Prompt - Return each line from the entries below that contains the word "should".

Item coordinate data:
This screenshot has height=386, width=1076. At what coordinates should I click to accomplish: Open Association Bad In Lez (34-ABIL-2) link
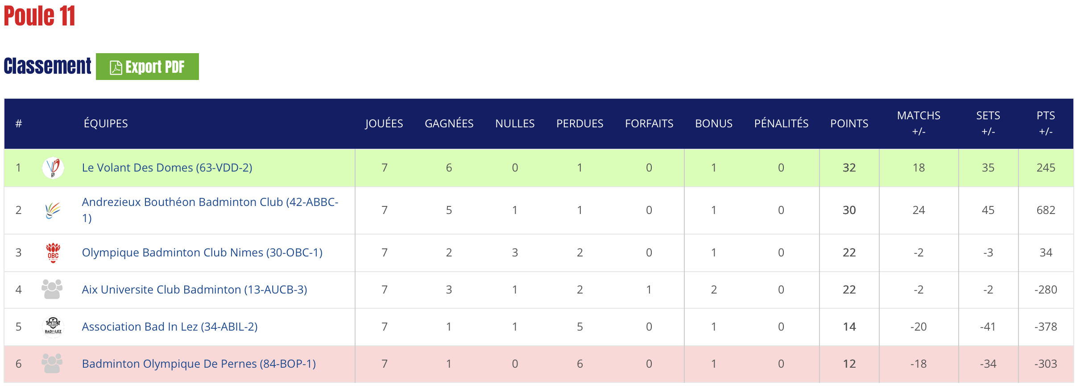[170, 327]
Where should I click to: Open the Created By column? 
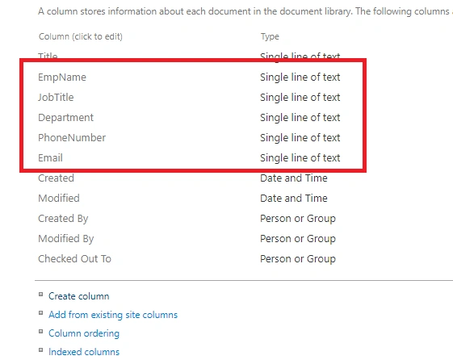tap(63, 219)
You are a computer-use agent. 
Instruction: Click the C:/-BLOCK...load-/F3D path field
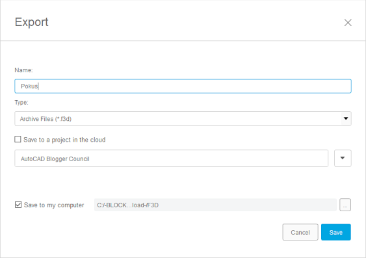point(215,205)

Response -
This screenshot has height=386, width=1076. At what coordinates should I click to accomplish: Open Association Bad In Lez (34-ABIL-2) link
Where should I click to: Open the Created By column? 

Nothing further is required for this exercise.